Use M-x telnet to set up a Telnet connection to another computer. (Telnet is the standard Internet protocol for remote login.) It reads the host name of the other computer as an argument with the minibuffer. Once the connection is established, talking to the other computer works like talking to a subshell: you can edit input with the usual Emacs commands, and send it a line at a time by typing RET. The output is inserted in the Telnet buffer interspersed with the input.

Use M-x rlogin to set up an Rlogin connection. Rlogin is another remote login communication protocol, essentially much like the Telnet protocol but incompatible with it, and supported only by certain systems. Rlogin's advantages are that you can arrange not to have to give your user name and password when communicating between two machines you frequently use, and that you can make an 8-bit-clean connection. (To do that in Emacs, set rlogin-explicit-args to ("-8") before you run Rlogin.)

M-x rlogin sets up the default file directory of the Emacs buffer to access the remote host via FTP (see section File Names), and it tracks the shell commands that change the current directory, just like Shell mode.

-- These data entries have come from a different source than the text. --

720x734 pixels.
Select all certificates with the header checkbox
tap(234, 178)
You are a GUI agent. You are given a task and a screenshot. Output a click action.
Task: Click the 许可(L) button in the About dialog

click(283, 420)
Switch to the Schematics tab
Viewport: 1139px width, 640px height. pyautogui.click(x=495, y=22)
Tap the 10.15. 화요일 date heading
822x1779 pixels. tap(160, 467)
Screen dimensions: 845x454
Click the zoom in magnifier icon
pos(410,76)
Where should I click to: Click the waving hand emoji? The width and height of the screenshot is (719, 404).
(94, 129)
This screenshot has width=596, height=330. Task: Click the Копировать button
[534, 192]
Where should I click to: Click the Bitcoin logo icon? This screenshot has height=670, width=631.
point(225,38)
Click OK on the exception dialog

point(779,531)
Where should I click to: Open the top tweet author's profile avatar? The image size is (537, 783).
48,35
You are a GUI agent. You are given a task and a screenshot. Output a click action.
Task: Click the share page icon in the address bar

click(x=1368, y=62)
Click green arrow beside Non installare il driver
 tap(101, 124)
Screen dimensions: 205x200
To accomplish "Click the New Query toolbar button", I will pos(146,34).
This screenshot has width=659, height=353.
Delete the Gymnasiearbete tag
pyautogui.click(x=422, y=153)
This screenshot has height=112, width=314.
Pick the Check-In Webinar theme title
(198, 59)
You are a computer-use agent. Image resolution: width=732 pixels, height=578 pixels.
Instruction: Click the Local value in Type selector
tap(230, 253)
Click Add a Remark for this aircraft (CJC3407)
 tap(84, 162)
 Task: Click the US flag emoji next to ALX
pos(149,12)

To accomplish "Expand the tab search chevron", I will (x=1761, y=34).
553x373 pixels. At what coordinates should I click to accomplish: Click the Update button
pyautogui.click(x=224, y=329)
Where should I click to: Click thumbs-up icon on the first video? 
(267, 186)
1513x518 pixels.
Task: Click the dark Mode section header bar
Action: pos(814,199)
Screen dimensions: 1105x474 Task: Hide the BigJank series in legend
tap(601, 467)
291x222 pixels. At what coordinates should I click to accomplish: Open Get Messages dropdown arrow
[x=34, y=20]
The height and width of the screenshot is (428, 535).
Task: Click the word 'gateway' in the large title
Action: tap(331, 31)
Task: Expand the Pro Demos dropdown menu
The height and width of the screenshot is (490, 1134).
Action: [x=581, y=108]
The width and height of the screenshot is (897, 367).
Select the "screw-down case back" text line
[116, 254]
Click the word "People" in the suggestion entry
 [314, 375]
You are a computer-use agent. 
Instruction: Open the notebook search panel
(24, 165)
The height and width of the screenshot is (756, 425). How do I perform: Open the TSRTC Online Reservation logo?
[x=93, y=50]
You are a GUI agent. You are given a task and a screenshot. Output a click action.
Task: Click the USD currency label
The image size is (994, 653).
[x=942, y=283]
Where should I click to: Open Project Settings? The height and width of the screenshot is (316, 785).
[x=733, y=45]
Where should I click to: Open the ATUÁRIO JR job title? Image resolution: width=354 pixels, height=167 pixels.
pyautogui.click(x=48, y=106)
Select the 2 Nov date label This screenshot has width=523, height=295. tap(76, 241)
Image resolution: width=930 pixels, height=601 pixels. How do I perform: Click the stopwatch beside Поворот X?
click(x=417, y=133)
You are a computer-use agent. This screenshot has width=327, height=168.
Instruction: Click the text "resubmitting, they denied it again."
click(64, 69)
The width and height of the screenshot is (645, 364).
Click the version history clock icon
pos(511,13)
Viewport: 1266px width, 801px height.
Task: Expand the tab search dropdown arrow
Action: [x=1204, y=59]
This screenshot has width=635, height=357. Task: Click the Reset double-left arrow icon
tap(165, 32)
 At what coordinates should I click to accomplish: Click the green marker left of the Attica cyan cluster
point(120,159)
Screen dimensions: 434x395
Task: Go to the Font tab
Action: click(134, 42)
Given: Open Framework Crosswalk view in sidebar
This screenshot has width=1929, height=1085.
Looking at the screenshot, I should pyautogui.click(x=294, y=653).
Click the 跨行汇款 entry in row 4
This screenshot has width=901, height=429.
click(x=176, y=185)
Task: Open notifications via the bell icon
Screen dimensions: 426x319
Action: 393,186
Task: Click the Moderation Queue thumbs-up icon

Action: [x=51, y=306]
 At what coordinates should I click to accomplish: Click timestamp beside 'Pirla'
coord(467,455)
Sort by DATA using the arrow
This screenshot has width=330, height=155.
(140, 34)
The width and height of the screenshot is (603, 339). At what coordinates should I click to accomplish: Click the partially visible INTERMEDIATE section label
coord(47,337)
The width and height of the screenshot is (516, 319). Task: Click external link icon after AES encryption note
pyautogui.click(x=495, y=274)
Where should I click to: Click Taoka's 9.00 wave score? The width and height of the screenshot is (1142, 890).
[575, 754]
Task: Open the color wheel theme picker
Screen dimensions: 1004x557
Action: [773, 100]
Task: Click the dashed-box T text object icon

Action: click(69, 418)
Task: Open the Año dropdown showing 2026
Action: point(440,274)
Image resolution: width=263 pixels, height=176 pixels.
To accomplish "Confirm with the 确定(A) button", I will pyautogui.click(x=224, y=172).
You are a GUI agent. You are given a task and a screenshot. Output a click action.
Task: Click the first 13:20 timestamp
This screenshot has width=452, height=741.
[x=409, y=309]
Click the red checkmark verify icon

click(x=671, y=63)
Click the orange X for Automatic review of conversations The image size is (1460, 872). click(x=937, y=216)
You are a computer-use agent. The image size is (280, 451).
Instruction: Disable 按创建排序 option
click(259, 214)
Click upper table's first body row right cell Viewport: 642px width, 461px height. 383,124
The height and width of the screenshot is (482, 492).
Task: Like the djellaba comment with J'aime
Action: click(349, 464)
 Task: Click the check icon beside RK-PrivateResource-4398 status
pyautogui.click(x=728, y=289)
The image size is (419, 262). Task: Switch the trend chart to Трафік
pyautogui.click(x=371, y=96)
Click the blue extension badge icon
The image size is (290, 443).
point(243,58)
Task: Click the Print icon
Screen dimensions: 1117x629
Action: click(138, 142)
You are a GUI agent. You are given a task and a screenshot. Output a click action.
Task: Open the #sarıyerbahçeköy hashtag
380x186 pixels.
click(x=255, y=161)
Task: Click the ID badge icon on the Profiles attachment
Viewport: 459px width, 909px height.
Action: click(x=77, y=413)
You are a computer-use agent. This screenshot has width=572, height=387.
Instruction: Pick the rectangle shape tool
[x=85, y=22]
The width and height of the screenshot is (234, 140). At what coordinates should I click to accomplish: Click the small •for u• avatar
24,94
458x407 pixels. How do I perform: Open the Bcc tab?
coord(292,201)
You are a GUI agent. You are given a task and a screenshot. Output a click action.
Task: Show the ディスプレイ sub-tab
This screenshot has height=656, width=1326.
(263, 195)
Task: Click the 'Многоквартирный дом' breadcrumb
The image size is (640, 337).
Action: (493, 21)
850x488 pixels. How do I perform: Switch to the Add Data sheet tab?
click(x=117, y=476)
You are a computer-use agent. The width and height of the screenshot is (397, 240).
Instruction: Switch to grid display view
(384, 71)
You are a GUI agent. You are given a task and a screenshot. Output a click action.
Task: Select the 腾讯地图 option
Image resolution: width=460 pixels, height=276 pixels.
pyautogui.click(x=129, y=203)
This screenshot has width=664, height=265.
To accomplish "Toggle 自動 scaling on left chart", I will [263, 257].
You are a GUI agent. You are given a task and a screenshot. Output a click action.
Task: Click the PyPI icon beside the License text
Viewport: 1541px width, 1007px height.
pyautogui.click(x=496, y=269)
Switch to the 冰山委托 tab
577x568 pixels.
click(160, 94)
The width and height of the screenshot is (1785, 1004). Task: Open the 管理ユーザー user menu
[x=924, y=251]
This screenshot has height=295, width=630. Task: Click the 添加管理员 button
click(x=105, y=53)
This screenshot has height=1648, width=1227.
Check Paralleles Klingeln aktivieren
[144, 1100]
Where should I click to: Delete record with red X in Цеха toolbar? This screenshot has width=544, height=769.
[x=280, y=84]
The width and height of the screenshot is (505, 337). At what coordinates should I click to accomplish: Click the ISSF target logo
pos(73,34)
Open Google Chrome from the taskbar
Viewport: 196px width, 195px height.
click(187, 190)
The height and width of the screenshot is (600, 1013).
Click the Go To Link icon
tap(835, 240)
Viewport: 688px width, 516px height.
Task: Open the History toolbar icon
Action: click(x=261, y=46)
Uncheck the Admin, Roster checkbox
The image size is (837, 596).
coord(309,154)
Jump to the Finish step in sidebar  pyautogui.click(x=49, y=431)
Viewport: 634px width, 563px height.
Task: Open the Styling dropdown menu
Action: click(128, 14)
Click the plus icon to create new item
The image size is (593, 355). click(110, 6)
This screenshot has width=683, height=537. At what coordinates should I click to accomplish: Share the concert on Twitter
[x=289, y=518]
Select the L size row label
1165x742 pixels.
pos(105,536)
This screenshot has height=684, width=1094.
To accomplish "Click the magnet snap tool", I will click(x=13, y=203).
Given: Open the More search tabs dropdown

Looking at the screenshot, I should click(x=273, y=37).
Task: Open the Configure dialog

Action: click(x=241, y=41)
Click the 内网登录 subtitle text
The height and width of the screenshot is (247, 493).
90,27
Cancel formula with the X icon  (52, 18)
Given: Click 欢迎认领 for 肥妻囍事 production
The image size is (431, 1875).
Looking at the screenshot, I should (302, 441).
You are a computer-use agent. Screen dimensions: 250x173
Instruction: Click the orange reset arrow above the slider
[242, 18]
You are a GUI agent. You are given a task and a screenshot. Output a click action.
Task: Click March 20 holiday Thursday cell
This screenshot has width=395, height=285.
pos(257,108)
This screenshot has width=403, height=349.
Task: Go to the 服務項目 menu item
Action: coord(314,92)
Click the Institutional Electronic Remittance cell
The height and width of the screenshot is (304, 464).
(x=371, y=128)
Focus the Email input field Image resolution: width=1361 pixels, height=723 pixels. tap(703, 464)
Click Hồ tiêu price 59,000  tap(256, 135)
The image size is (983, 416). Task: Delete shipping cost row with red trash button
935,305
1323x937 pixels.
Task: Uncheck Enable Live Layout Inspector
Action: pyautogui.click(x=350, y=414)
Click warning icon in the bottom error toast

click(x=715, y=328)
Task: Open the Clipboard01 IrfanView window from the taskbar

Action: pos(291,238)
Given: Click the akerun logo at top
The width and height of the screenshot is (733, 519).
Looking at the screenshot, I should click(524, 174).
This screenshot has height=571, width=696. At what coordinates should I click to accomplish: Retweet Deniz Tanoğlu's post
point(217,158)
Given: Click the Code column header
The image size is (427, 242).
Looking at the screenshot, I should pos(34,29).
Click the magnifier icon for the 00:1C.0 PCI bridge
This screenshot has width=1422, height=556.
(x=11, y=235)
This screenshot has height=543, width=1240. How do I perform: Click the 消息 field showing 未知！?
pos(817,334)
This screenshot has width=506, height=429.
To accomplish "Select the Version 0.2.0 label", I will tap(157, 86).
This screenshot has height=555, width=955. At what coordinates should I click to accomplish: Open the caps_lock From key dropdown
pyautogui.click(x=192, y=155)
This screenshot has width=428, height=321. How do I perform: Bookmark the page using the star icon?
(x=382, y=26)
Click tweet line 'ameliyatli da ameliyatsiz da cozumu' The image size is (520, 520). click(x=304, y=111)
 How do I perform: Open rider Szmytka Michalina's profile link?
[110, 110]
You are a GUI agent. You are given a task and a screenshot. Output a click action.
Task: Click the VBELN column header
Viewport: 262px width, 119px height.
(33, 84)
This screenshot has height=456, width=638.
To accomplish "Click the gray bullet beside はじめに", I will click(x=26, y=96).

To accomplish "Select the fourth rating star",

There are two ways of doing directory tracking in an Rlogin buffer--either with remote directory names `/host:dir/' or with local names (that works if the "remote" machine shares file systems with your machine of origin). You can use the command rlogin-directory-tracking-mode to switch modes. No argument means use remote directory names, a positive argument means use local names, and a negative argument means turn off directory tracking.